Elle avait une crainte : qu’elle ne convienne pas en tant qu’accompagnatrice pour Marianne.
*
En descendant les marches de sa chambre pour rejoindre Marianne, elle avait enfilé les petits talons qu’elles avaient choisis ensemble, et elle avait maintenu la rampe avec force en posant son pied, chacun son tour, en descendant les escaliers. Elle n’avait pas l’habitude de marcher avec des talons, et elle le découvrait maintenant. Il était trop tard pour enfiler d’autres chaussures, surtout qu’elle n’en avait pas de convenables : des escarpins et des baskets.
Avec angoisse, elle réussit à atteindre l’étage de Marianne sans tomber, et elle la regardait sans un mot.
Est-ce qu’elle était suffisamment présentable ? Pourquoi ne disait-elle rien ?
Est-ce qu’elle voyait avec quel mal et difficultés elle marchait avec ses chaussures ? Allait-elle se moquer d’elle ? Toutes ses questions se bousculèrent dans sa tête.
Elle était sur point de se dire que finalement, il valait mieux qu’elle n’y aille pas, rien n’allait.
Puis Marianne estompa toutes ses craintes.
— Ca te va à ravir. Oh ! Je sais, il manque un petit quelque chose pour que tu sois parfaite !
Elle partit en direction de sa chambre et invita Annabelle à venir la rejoindre.
Marianne ferma la porte derrière elles et elle fouilla dans sa boîte à bijoux qu’elle avait sortit pour l’occasion. Elle en sortit une parure discrète avec des boucles tombantes fines et un collier à chaînes fines.
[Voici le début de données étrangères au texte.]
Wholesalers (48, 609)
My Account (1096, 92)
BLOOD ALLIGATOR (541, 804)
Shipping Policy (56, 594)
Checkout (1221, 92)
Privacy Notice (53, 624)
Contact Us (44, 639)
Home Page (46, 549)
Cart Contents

— Ca ira parfaitement avec ta tenue !
S’exclama Marianne, sûre d’elle, un large sourire sur les lèvres.
Puis elle remarqua qu’Annabelle n’avait pas de trous aux oreilles.
— Ah… j’avais pas pensé à ce petit détail.
— Je, je suis désolée… !
— Mais non, ce n’est rien. On mettra le collier déjà, et ça sera très bien, laisse-moi t’aider.
Marianne passa derrière Annabelle pour lui attacher et elles se déplacèrent en face d’un miroir où elles purent se contempler.
— Qu’en penses-tu… ?
— C’est si joli…
Marianne avait envie de rétorquer « c’est toi qui est si jolie » mais elle se retint très fort et acquiesça d’un air satisfait.
— En route, alors !
Finit-elle par dire, pour passer à autre chose et éviter de dire quelque chose qui serait malaisant.
*
Elles discutèrent un peu dans la voiture.
Marianne expliqua dans les grandes lignes comment cela allait se passer et les choses qu’elle devra faire pour le travail.